The people here were dressed with so much more substance and style than the typical Ordinary Londoner, far beyond the banality of beige—almost all in beautiful flowing robes and smartly tailored capes and cloaks, not to mention—
“You can certainly wear your hat here,” remarked Pippa, now withdrawing it from her handbag. Hecate placed it atop her head with pride.
Blackthorn Cloister seemed to be fully decorated for Hallowe’en, too—carved Jack-o’-lanterns lined the streets and doorsteps, and a host of candles casting radiance at the foot of a memorial, in memory of ancestors past. It was a true haven.
“Where would you like to visit first?” Pippa asked, leaning her head on Hecate’s shoulder.
The sights and sounds were still so captivating that Hecate had no idea which shop would be her first port of call. She had known of the existence of such places in towns and cities—longed for such oases of witching community during her interminable confinement—but she had only ever ordered supplies from periodicals. But there would be more than mere shops here. “Is there— a library?”

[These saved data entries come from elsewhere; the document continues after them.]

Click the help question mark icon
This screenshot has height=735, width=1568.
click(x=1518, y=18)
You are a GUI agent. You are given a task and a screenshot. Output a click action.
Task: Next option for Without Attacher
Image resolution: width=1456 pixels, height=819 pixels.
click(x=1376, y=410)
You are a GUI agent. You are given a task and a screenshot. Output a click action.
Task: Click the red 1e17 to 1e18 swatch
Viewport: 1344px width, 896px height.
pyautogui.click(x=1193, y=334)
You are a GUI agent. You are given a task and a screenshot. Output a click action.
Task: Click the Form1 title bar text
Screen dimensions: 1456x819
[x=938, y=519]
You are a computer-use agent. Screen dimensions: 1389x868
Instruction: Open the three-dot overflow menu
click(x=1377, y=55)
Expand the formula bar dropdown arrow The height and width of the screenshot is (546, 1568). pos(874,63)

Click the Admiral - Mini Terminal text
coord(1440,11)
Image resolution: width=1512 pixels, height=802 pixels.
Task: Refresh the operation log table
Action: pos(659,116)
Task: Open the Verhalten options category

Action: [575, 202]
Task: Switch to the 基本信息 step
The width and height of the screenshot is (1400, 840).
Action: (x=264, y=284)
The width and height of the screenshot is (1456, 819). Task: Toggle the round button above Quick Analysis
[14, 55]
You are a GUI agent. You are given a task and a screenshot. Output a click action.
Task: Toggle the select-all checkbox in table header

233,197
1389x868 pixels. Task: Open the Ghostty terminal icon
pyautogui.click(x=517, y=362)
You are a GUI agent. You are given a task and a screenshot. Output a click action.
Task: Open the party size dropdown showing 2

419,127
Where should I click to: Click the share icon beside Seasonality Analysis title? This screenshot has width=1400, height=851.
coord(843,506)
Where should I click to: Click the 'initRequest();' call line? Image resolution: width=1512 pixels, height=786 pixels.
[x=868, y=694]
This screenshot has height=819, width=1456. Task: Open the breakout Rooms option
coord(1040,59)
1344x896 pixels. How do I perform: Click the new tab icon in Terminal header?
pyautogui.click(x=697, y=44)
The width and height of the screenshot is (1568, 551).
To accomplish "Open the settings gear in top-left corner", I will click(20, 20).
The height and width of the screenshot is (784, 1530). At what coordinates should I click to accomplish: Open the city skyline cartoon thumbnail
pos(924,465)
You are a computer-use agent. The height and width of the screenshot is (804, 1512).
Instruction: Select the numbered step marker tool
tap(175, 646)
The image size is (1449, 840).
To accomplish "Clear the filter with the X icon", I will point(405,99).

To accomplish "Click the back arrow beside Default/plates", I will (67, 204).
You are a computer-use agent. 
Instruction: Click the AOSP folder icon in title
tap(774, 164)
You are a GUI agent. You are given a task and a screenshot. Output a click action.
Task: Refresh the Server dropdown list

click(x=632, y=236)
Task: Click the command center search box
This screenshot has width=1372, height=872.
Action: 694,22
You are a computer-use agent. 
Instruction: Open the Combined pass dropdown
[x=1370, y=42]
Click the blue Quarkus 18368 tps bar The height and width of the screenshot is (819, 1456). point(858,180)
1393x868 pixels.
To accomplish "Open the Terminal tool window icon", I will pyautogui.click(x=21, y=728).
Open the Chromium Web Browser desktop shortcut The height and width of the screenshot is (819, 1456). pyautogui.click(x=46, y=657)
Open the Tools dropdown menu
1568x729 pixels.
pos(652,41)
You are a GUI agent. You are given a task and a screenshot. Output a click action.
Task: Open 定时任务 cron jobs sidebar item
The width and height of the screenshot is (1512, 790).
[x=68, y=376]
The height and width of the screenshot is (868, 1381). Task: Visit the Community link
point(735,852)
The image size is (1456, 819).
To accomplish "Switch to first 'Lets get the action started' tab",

“Of course, Hecate. But why don’t we get a drink and a bite to first, my darling? It’s a good thing we’re here for a few days, isn’t it?”
Hecate turned to her beloved Pippa smiling up at her, and leaned down to meet her lips with a sweet, grateful kiss. “Thank you for bringing me here. You were correct—this is a welcome break from Cackle’s. However—forgive me for sounding ungrateful—but why did you book our hotel in the Ordinary world?”
“To show you Ordinary culture isn’t all that terrible,” Pippa said wryly.
Supposing Pippa was correct, Hecate sighed. “I apologise for worrying that you were leading me astray.”
Pippa raised her eyebrows in mischief. “Don’t you want to be led astray?”
“Only by you,” Hecate murmured, kissing her again as their familiars ventured down the street, tails entwined.